* The records:
-- start --

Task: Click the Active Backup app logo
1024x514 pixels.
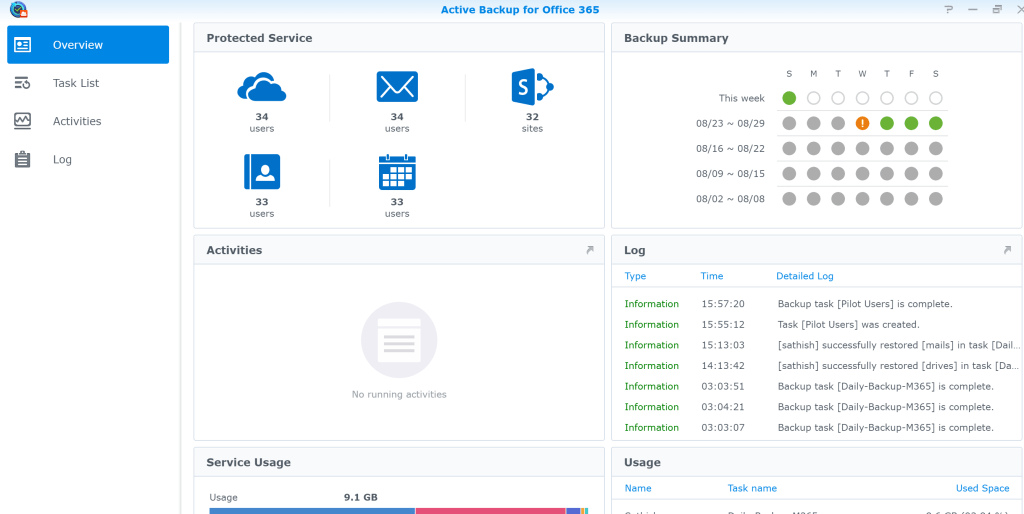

-- end --
-- start --

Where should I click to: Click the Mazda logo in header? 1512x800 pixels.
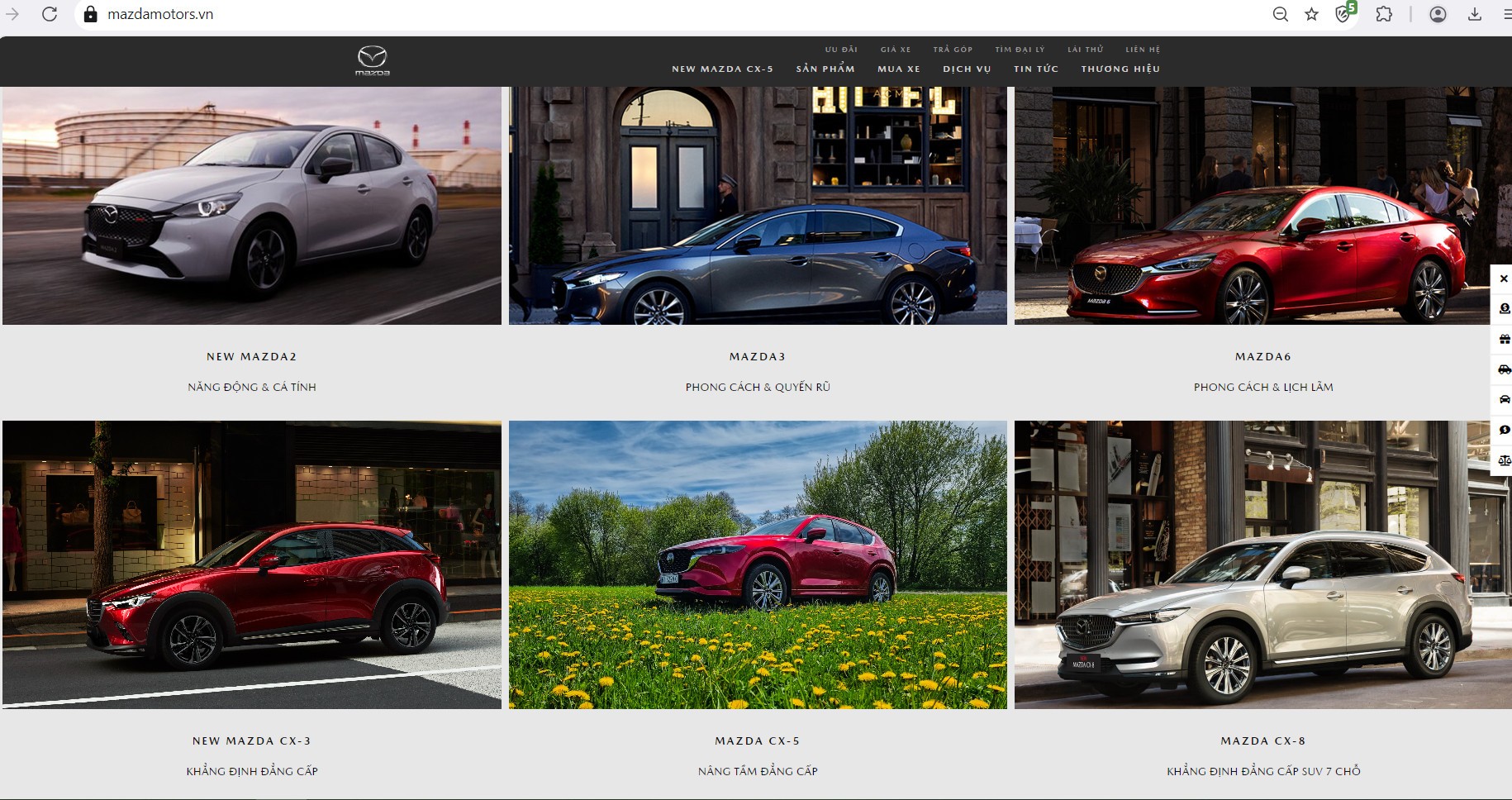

-- end --
-- start --

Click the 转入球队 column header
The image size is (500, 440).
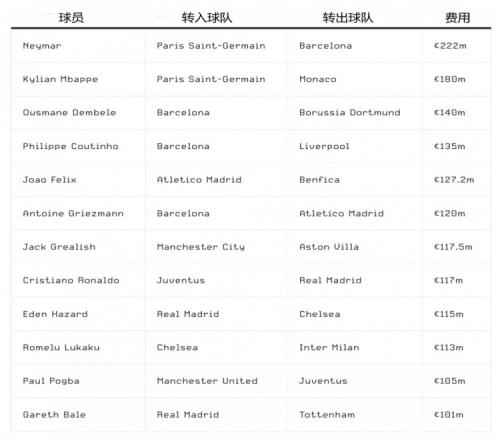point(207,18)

-- end --

* Challenge: Rewrite the listing starting at the line containing "Task: Click the Active Backup app logo" and ending at the line containing "1024x514 pixels.", with "app logo" changed to "application icon" and everything else left unchanged.

* Response to the task:
Task: Click the Active Backup application icon
1024x514 pixels.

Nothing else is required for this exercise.